False Opposition

Our world is full of false opposition. It’s most obvious in politics today, but it’s been with us forever.

In school you were supposed to be into sports or music. I never got that. I love pop music. Love, love, love it. When I was a teenager I also loved baseball, soccer, football, tennis, downhill skiing and got genuinely excited when it was time for the olympics. Sunday afternoons were, to me, for The Wide World of Sports. I flippin’ loved that show.

I had two magazine subscriptions running in parallel for years. My stepfather paid for both of them, annually and they both started as birthday presents when I was about 10 – Rolling Stone and Sports Illustrated. I got both, continuously until I was about 24, when both magazines took a slide into unreadable stupidity (although Rolling Stone was dismal by the time I was 17 or 18 and just kept getting worse – I was just hopeful that it would improve, so I hung in there way too long).

Hanging around and playing in punk/alternative bands (and I well and truly hate the term “alternative” but it is what it is) the false oppositional thing between liking music or liking sports was even heavier. I played in bands with people who laughed at me for being a baseball fan. It was like a purity test thing if you were a musician who was so ignorant of sports you didn’t know the difference between baseball and football. The fact that I not only was a fan, but played soccer made me some kind of horror to many of the folks I played music with, even more so to the people I knew who wrote for music mags and zines.

The stereotypical heavy duty music fan, or aspiring rock guy was pasty, spindly, uncoordinated and physically inept. I blame Pete Townsend for creating that template. Another common one was the effeminate diva who’d never play a sport for fear of mussing his hair. For that I blame Robert Plant. The third template was created by Keith Richards – drug addict, holed up in his room writing songs until he passes out.

Thing is, I never aspired to be any of those things.

I strove to be able to do stuff with my body. I always wanted to be stronger and faster, not weaker and more incapable. I certainly loved my hair (when I had it) but if it was time to run around that shit was getting put into a pony and out of my damned way (or mercifully chopped off – thank you punk rock, thank you – and a non-issue). As for drugs, no thanks. Not opposed to them, just not particularly interested.

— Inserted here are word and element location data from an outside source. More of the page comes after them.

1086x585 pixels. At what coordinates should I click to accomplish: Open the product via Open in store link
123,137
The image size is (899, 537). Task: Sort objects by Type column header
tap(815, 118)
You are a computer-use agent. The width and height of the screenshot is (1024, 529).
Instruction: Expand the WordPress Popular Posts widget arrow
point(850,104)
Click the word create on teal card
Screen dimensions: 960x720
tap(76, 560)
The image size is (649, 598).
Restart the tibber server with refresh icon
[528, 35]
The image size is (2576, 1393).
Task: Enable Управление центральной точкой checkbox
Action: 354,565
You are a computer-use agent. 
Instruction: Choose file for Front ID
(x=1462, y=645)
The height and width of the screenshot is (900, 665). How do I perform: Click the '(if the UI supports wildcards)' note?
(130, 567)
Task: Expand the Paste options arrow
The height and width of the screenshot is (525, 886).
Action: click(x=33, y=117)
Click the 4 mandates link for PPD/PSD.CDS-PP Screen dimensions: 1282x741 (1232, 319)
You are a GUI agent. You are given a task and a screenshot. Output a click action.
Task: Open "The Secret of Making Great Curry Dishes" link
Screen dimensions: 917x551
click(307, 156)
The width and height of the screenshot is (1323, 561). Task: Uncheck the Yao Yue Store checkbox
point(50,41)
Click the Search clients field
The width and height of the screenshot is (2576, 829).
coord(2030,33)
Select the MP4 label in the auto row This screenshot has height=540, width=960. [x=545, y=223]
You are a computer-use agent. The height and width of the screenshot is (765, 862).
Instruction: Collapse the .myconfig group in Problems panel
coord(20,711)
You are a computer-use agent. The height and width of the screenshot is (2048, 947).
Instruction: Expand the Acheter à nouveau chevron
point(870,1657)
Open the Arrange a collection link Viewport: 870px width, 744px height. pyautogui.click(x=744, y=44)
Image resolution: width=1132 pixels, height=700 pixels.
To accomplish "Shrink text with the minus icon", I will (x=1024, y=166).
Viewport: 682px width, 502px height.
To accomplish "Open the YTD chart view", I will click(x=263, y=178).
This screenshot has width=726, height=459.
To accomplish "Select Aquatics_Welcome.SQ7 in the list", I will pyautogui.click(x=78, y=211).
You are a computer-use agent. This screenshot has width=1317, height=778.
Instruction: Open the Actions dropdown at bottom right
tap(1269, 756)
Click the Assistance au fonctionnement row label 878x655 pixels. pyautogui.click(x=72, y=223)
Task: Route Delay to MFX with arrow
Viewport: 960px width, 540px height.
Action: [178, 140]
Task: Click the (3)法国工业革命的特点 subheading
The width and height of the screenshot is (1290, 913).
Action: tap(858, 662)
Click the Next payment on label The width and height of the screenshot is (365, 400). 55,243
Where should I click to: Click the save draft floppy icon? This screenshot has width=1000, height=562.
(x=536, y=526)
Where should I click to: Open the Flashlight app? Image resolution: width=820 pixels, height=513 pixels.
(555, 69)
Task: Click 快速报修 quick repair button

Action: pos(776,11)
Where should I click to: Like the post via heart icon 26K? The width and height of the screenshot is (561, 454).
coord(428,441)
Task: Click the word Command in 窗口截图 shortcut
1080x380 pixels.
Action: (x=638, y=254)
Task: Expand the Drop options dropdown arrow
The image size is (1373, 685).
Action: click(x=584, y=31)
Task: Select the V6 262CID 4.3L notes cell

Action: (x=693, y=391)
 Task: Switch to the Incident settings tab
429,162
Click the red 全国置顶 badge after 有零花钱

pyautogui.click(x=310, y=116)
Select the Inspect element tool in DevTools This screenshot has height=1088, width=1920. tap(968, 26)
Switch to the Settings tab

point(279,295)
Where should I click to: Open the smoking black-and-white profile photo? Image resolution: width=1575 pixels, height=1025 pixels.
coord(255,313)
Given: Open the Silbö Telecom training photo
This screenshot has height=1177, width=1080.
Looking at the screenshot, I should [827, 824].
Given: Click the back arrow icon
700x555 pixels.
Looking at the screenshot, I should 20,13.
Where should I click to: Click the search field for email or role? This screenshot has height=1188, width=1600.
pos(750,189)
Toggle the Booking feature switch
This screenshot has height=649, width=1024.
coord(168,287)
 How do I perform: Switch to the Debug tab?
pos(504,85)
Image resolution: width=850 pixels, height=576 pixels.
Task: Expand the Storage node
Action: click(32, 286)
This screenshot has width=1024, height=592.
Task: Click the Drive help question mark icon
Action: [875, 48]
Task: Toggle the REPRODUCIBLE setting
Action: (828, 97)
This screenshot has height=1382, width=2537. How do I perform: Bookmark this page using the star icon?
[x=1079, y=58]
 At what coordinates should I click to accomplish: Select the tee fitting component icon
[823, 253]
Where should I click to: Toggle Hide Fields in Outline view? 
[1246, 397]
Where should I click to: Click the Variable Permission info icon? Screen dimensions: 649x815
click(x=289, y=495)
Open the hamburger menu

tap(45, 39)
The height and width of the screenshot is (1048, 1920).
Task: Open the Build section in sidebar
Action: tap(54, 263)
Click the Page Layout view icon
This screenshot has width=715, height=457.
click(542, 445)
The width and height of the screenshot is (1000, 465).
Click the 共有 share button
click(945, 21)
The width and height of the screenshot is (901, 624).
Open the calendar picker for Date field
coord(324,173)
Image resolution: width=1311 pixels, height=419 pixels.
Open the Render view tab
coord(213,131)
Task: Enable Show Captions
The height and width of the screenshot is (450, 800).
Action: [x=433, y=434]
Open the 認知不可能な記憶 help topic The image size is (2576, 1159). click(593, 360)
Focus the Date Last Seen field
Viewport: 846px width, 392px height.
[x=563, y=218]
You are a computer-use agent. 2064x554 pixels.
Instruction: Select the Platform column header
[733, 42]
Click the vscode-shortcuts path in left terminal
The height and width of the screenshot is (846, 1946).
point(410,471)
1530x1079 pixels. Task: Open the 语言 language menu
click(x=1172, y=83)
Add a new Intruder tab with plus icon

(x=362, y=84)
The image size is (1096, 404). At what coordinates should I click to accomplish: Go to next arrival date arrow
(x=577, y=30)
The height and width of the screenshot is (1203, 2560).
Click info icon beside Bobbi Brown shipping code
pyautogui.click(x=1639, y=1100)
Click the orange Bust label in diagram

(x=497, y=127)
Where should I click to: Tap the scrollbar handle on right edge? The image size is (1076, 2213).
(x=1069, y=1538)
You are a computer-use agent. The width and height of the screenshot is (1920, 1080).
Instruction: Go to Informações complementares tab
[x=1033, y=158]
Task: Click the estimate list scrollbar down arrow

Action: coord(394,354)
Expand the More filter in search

Gradually though I learned that this false opposition was a sham. Jeff Beck liked working on cars and drag racing them more than playing the guitar (and once actually said something to the effect that he would make a record and tour every few years to get some scratch to spend on cars). Rod Stewart would end his concerts by kicking dozens of soccer balls (pretty authoritatively) into the audience and was a well-known footie fan. Johnny Ramone was a die-hard New York Yankees fan, who even played in a beer league.

Best of all, John Lydon (Johnny Rotten!) is a lifelong Arsenal supporter, who wrote this wonderful observation on the wonder that is beings a sportsfan:

I don’t care how overpaid or underpaid they are, it all comes down to the same thing. You can over-strategize, or you can purchase all the best players, but still that might not work. It’s something about the personality blend, and the confidence the manager can instill in a team that makes a team successful and thus exciting to watch.

That’s from a chapter early in his book, Anger Is An Energy, in which he goes on to say brilliant stuff about the nature of sport and fandom, and here’s the thing – it’s all equally true of music. Great bands are not made from grabbing all the best musicians and making them play together. It’s the chemistry between them, both on stage and off, that makes magic (or doesn’t).

Technical skill is a great thing to have. So is a great work ethic. But neither one makes a champion team or a million selling band. It’s equally possible to overthink sport and music.

From a purely strategic and business standpoint, U2 giving away their last album on iTunes made perfect sense, but it felt shitty, so it bombed. Millions of people have that record and have never listened to it. The Dodgers (much as I hate to say this) buying a stunning pack of talent hasn’t produced a championship, and probably won’t this year either.

My point is that we put stuff into boxes. We categorize, segment and define the boundaries of the world and just deny the utter, relentless sameness of everything that involves humans.

Our politicians have conned us into wearing their team colors (or perhaps conned us into thinking they wear our colors) for the same reason the marketers at the big record labels decided to encourage record stores to file the records in discrete sections – rock, r&b, jazz, soul, disco, metal, alternative – when all that ever mattered to the people buying the records was some help sorting between the good and not good – because neatly sorted records are easier to market and sell.

Telling you to vote for me because I’m on the red team is easier work than getting your vote by telling you about what I’m going to do to make the world better, and why.

It’s easier for me to sell you a record if I con you into believing that Black Sabbath is heavy metal, so you’ll like this other record here which is also filed in the heavy metal section of the store that it is for me to explain to you what merits this record has, or features that might interest you.

But I like both sports and music equally. I’d like to have a beer with John Lydon AND Rod Stewart, while sitting in a pub watching Arsenal. Now that would be a day to remember.